= Betty Baume Clark =

British archaeologist, illustrator, and museum curator

Betty Cable Baume Clark (1915–2002) was a British archaeologist, illustrator, and museum curator.

==Biography==
Clark studied languages at Newnham College.

Her professional career was influenced by her marriage to J. Desmond Clark, whom she married in 1938. The Clarks together moved to Northern Rhodesia for Desmond's work as curator of the Rhodes-Livingstone Museum. Betty acted as curator of the museum during Desmond's military service during World War II.

Clark was a project manager for many of the excavations she shared with her partner Desmond, for example at the prehistoric site at Kalambo Falls. Betty produced the lithic illustrations for the site. Her work is acknowledged in Volume III of the Kalambo Falls Prehistoric Site monograph series for her "ability and dedication to technological presentation". Betty contributed to many of Clark's publications, including illustrations, typing and data table for Swartkrans. Betty and Desmond also together attended international conferences together, such as the 1961 colloquium African Ecology and Human Evolution held at Burg Wartenstein, Austria.

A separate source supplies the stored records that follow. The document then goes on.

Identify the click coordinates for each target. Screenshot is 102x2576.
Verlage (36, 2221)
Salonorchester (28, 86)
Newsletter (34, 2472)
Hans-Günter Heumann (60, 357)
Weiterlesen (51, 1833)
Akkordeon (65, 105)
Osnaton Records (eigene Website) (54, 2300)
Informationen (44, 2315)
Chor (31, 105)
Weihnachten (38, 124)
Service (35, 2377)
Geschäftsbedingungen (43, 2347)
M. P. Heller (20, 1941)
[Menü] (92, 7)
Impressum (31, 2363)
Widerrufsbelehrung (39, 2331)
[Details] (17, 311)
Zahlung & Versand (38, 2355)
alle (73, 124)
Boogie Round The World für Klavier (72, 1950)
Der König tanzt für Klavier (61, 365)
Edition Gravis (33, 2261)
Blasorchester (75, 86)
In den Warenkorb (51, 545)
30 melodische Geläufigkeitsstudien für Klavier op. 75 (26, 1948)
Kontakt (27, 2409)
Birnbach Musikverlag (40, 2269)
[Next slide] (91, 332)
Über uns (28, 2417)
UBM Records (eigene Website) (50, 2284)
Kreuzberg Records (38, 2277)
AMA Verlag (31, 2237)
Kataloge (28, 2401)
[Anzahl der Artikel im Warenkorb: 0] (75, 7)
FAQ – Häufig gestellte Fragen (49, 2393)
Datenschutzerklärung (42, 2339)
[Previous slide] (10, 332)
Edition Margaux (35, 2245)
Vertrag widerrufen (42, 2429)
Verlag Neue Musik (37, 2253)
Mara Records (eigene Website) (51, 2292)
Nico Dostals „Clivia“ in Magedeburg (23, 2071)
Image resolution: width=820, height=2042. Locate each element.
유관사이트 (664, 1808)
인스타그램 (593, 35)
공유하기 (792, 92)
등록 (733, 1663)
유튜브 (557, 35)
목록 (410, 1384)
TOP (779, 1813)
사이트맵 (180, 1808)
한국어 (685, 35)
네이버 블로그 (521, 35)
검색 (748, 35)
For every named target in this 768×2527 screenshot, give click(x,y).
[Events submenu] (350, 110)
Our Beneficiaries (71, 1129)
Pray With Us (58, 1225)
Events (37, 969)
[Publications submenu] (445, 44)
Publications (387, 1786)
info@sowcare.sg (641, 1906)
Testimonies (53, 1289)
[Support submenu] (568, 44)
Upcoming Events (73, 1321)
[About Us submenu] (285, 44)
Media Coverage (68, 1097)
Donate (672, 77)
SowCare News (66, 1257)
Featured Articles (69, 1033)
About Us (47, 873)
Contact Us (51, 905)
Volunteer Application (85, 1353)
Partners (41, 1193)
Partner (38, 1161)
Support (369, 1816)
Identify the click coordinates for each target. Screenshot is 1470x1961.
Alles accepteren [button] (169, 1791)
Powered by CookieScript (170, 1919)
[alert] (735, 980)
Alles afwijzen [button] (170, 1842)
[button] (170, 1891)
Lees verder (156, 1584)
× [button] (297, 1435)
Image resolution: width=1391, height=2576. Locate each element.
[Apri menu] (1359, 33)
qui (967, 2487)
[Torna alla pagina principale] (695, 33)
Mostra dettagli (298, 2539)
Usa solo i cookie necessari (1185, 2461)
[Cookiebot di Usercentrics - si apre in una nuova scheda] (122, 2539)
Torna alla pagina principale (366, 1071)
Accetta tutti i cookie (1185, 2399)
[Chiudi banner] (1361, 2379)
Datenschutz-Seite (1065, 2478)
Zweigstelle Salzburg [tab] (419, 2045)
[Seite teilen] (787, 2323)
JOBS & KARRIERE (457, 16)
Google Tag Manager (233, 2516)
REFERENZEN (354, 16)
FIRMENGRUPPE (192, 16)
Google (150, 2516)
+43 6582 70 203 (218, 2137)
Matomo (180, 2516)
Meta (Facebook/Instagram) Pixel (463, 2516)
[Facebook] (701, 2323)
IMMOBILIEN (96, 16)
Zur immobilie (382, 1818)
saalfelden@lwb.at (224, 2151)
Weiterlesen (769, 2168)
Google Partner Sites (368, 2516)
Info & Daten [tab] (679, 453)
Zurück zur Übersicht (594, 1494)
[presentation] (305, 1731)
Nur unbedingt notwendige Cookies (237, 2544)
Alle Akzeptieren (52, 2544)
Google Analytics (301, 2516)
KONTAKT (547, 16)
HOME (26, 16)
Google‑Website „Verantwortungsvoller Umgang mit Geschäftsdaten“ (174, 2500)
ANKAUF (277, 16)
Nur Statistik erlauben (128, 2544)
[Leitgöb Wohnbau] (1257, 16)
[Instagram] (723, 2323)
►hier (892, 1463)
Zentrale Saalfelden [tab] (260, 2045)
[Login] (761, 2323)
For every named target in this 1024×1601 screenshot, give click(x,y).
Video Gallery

In her TrowelBlazers biography, Clark is described as being relegated to a "footnote" in the biography of their partner. TrowelBlazers highlights the frustration in finding secondary sources which outline her extensive contributions to archaeology beyond the mentions of Betty Baume Clark "being the partner (for 64 years) and mother of the children of renowned prehistorian J. Desmond Clark."